American settlement in the territory began at Marietta in 1787, and as the population expanded, Governor Arthur St. Clair decided to establish counties in the territory in 1790. St. Clair County, named by the governor for himself, was the first county in what has since become Illinois; its original boundaries were everything east of the Illinois River, south of the Mackinaw River, west of Fort Massac, and north of the Ohio and Mississippi rivers. In 1793, county officials purchased a private house at Cahokia and converted it into a courthouse. This building, now known as the Old Cahokia Courthouse, remained in use until 1814, when the seat was moved to Belleville because of Cahokia's susceptibility to river flooding.

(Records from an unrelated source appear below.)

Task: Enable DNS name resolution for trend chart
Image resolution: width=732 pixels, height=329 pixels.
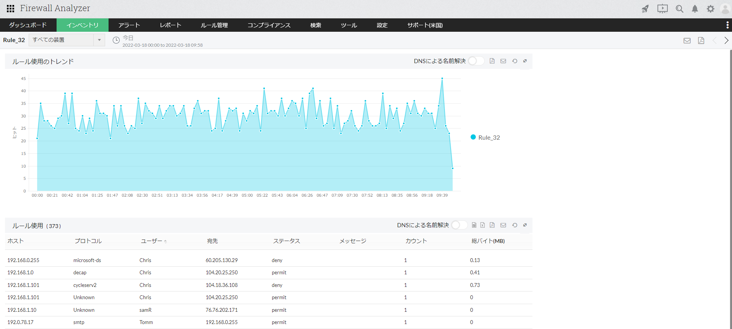Action: click(476, 61)
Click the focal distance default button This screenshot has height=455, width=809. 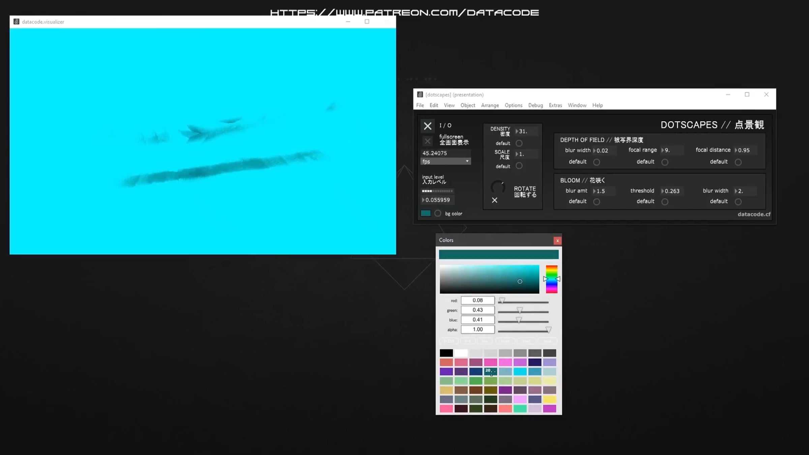[738, 162]
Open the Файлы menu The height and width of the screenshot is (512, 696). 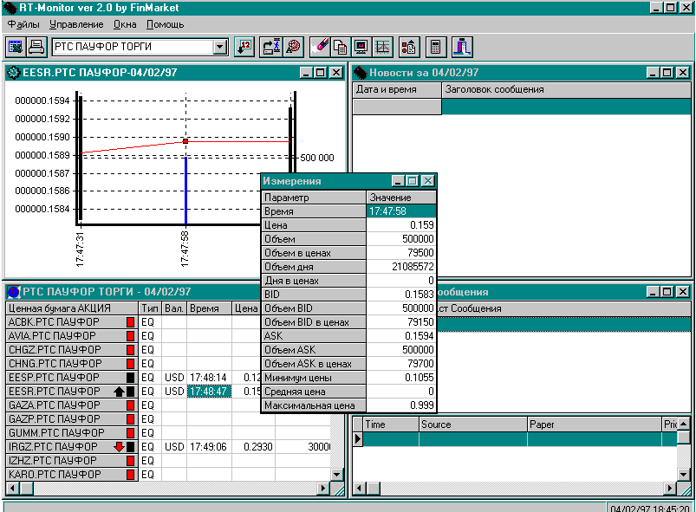pos(23,24)
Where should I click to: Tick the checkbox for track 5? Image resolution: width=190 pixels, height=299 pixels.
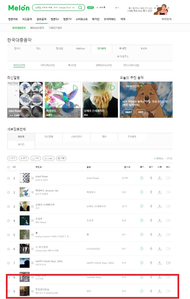pos(9,235)
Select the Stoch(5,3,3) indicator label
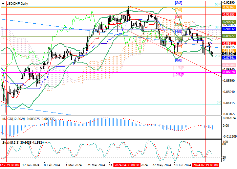 (x=11, y=142)
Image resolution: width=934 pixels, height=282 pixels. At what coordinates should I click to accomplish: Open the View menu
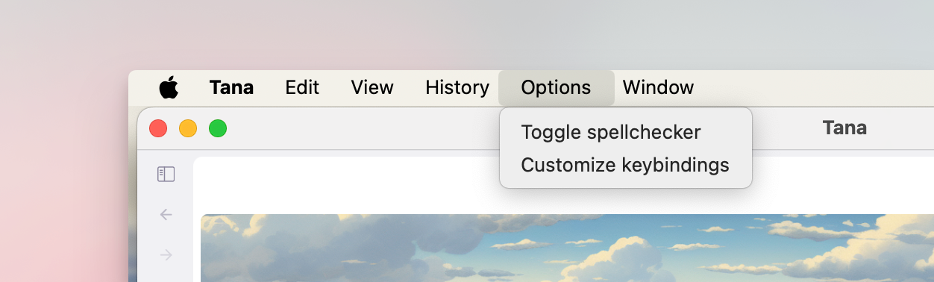372,87
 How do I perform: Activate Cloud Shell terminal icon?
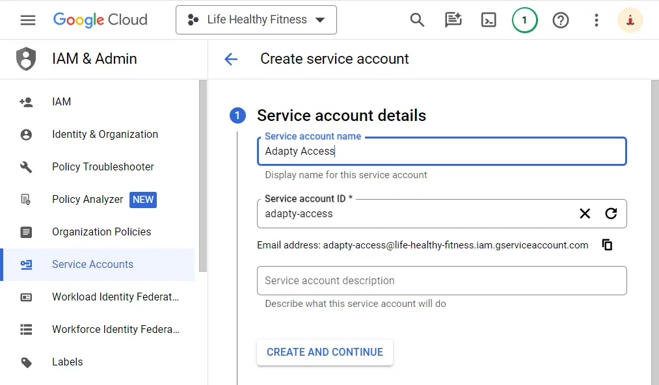(489, 20)
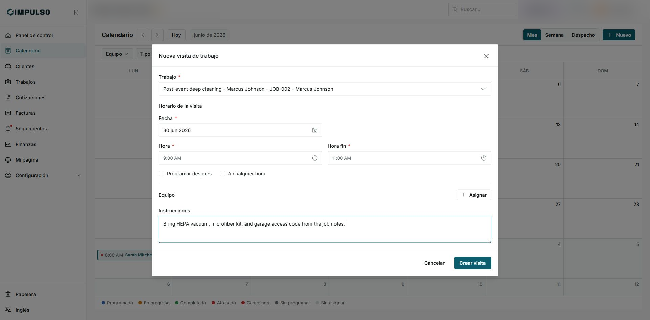Click the clock icon in Hora fin field
This screenshot has width=650, height=320.
click(x=484, y=158)
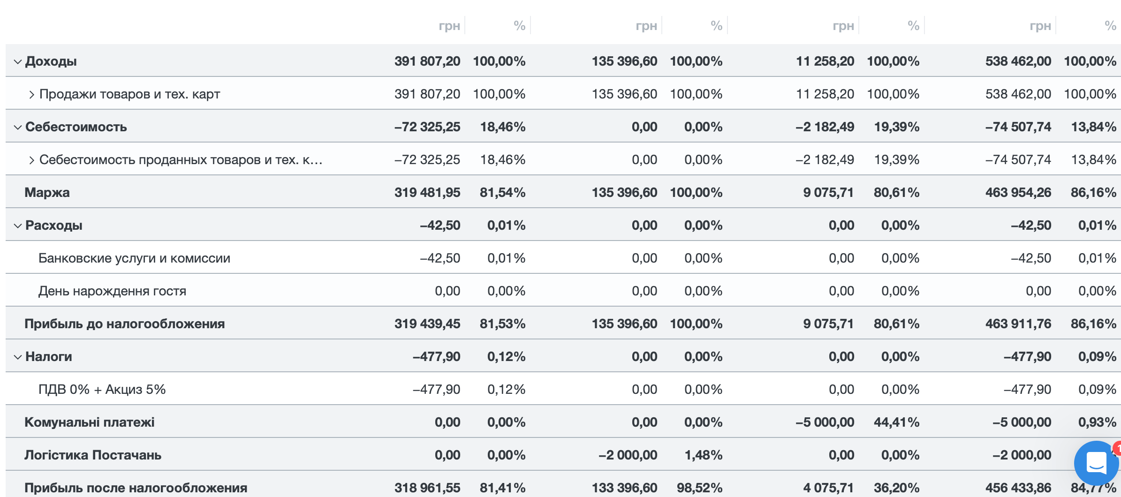Select Логістика Постачань row label

92,455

==Previous courthouses in Belleville==
Three previous courthouses have stood on Belleville's public square. The first was ordered in 1815 for a cost of $1,525; it was a frame building completed by Etienne Pensoneau in 1817. However, the building quickly became too small; after just ten years, the county court ordered that a replacement be built. The second courthouse was a brick building, constructed for twice the price of its predecessor; contractor William Fowler seems to have finished it in June 1831. It remained in use for thirty years.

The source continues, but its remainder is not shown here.